Let’s look at what these actions have raised:

- Increased inspections: greater frequency and more rigorous/longer inspections help find problems ahead of products reaching the market, thus, avoiding costly recalls, repairs, warranty costs as well as brand reputation.

- Higher standards: When a company prides itself as a purveyor of superior quality products, that value should extend to its suppliers as well. Grooming the suppliers to adopt higher standards over product quality eliminates poor suppliers or the ones who cannot meet the greater threshold of expectations.

- Management visibility: For management to be aware of what is going on with global suppliers that provide high value, critical items or assembly and logistics services, it is very important to make the right decisions as to which suppliers require development, which suppliers are reaching risk parameters beyond control and which suppliers can be part of future new product.  Supply chain is a critical part of the management decision making process and availability of data in near real time is essential.

- Trend setting: Apple is in a position to not only to enforce stricter control over the suppliers, but also to include quality as part of the supplier quality management. This cuts costs and helps develops better suppliers providing highest quality yields.

To realize these ground breaking business practices, one needs to have a tehcnology solution that provides the following:

- Harmonized, centralized and automated business processes that are used by the suppliers based on the parent company’s best practices. Appropriate data must be captured, appropriate checks and controls should be followed and appropriate personnel notified upon trigger based conditions.

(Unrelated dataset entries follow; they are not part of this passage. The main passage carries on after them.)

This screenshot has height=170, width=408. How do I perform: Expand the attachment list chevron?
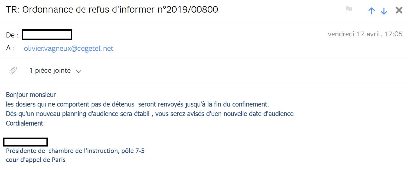tap(79, 71)
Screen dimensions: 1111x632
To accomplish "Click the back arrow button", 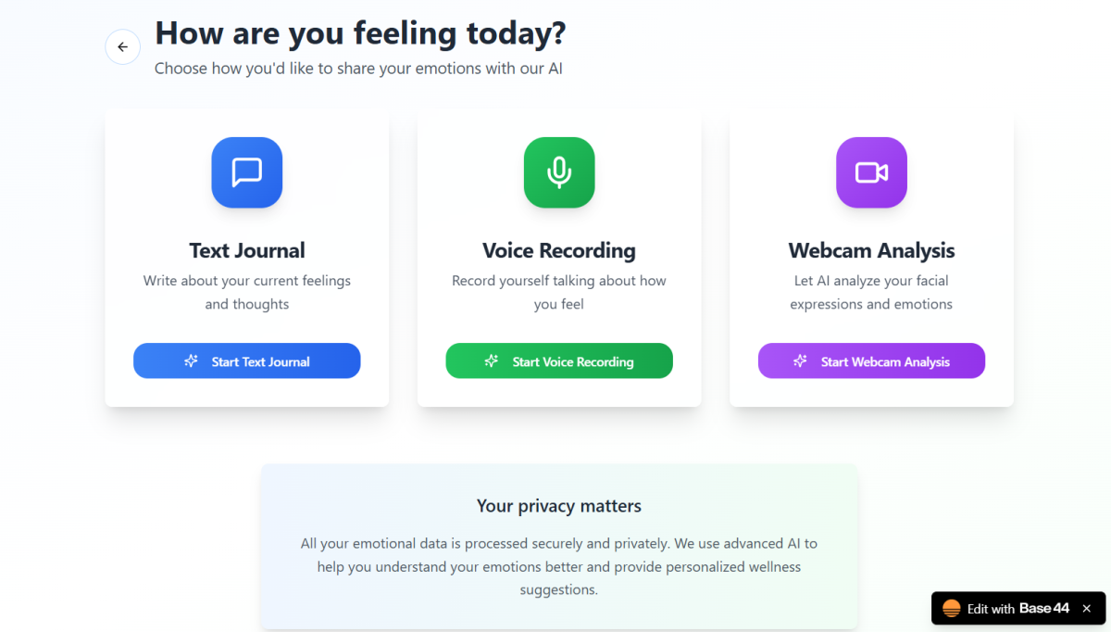I will [x=122, y=47].
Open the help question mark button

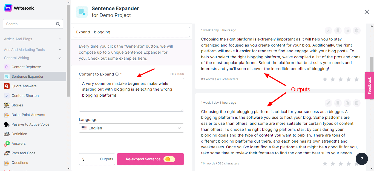tap(362, 159)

- A system that provides management decision-making information in a usable manner in real time for effective visibility and management. Typically, the critical information should be pushed through specific dashboards.

- Suppliers should have appropriate visibility to their critical information, so they know when they are expected to respond, when they are expected to remedy a situation before it becomes a critical roadblock. They should have specific dashboards and interface, which effectively becomes an extended enterprise system.

- Business intelligence should be available that would allow both suppliers and management decision makers ability to query, ask what-if questions and be able to do look ahead and decision making analysis. This provides a greater level of information for effective decision making. The BI component should open up the visibility into supply chain to help management decide when to increase oversight, when to relax oversight, which suppliers to drop, which suppliers to develop into strategic partners, which new suppliers to onboard, etc.

These are critical elements of best-in-class supply chain management that will help cut or manage costs and deliver highest quality products.